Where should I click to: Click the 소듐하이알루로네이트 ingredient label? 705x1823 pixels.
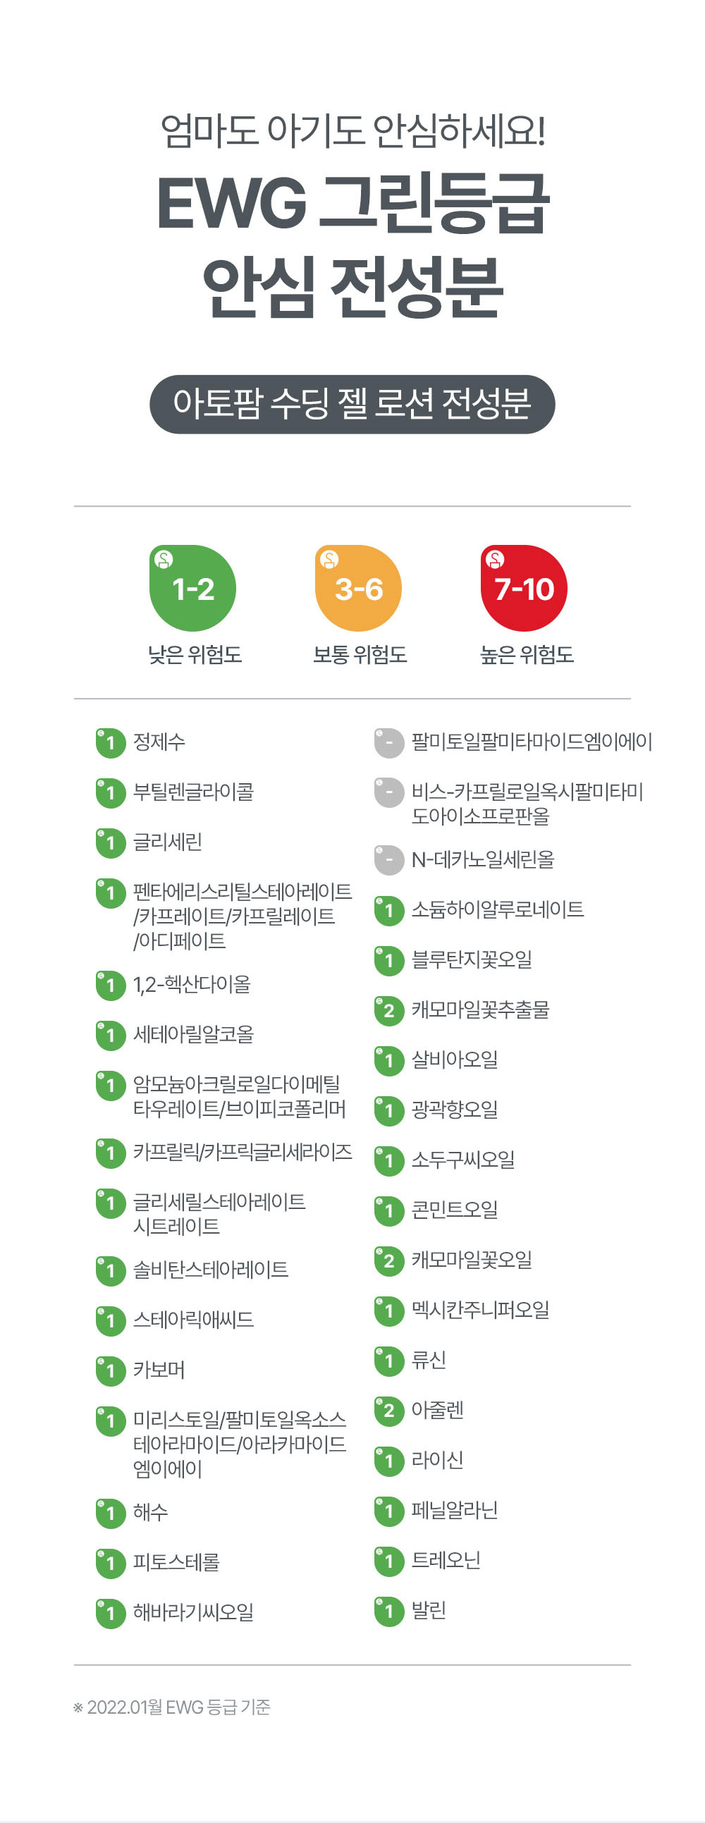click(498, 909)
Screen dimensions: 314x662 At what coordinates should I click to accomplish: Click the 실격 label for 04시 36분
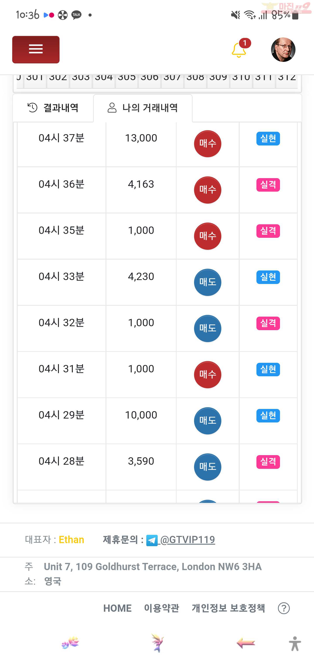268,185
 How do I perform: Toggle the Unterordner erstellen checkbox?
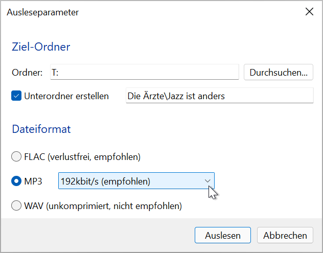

══════════

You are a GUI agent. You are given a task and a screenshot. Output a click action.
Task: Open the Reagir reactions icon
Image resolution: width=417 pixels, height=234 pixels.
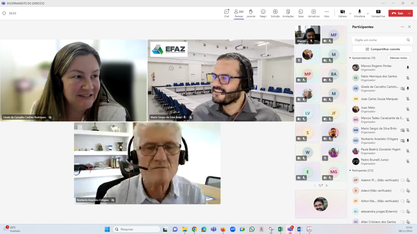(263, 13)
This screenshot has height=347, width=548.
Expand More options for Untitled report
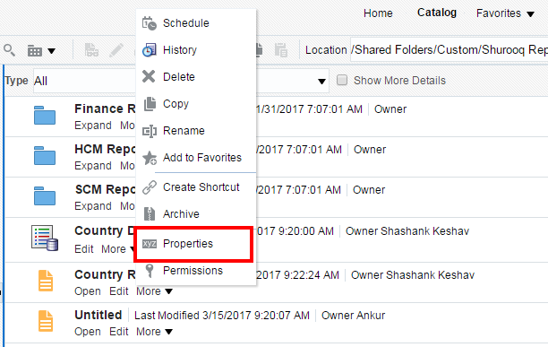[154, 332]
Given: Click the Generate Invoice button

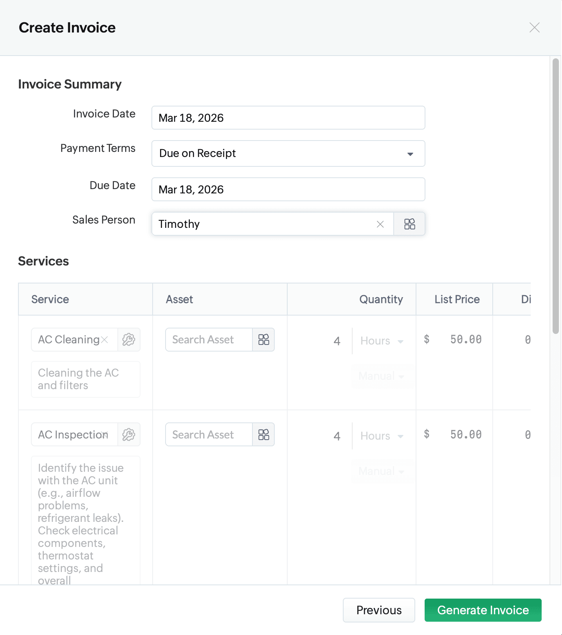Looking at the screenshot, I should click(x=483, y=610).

══════════

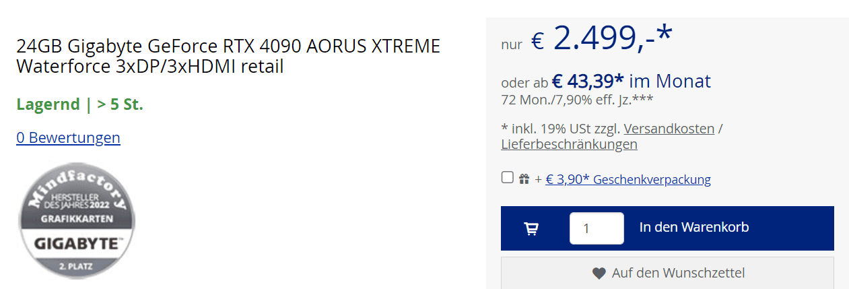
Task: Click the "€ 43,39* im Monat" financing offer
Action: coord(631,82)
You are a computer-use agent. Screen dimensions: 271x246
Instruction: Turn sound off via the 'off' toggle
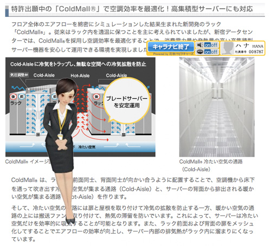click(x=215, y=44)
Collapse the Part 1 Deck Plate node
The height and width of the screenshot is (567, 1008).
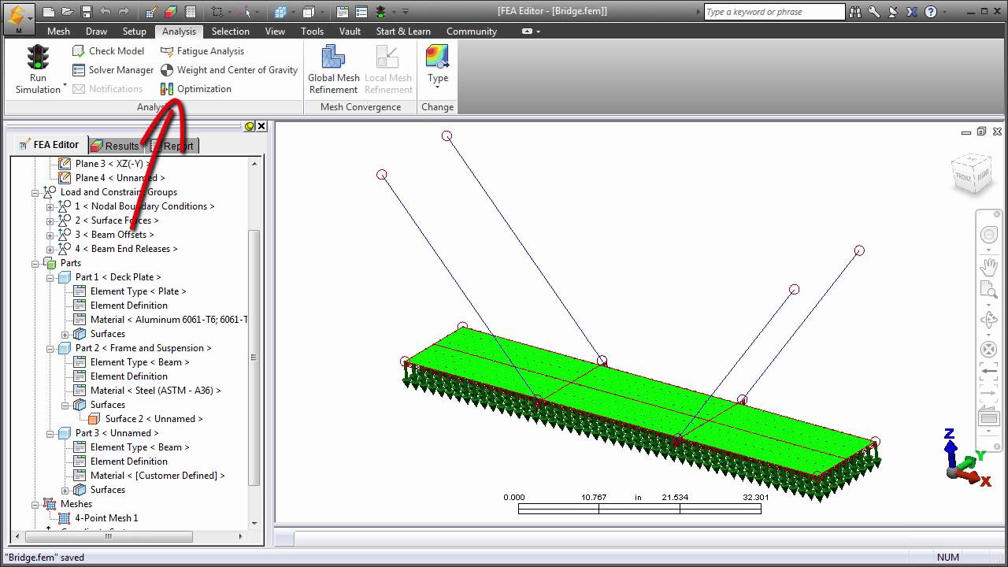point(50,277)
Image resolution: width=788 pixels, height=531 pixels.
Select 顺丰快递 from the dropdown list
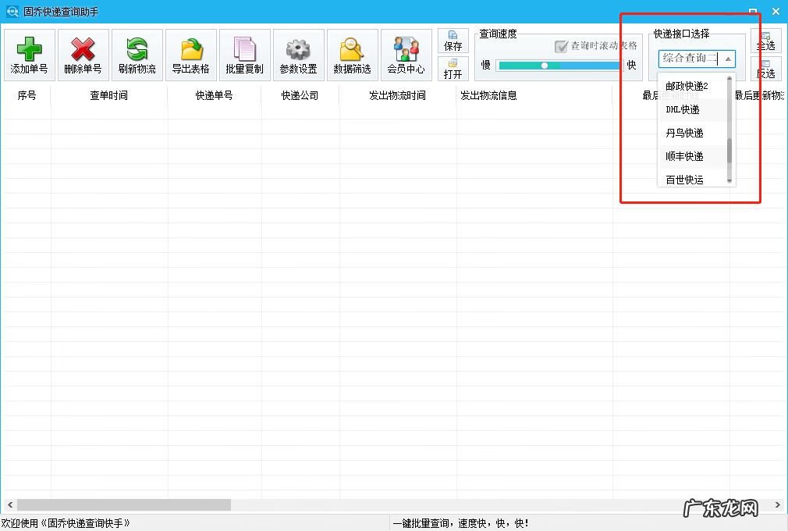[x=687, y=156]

══════════

The word "agent" appears in some lines of the data. Copy every one of those lines.

You are a GUI agent. You are given a task and a screenshot. Output a click action.
You are a computer-use agent. Screen dimensions: 271x246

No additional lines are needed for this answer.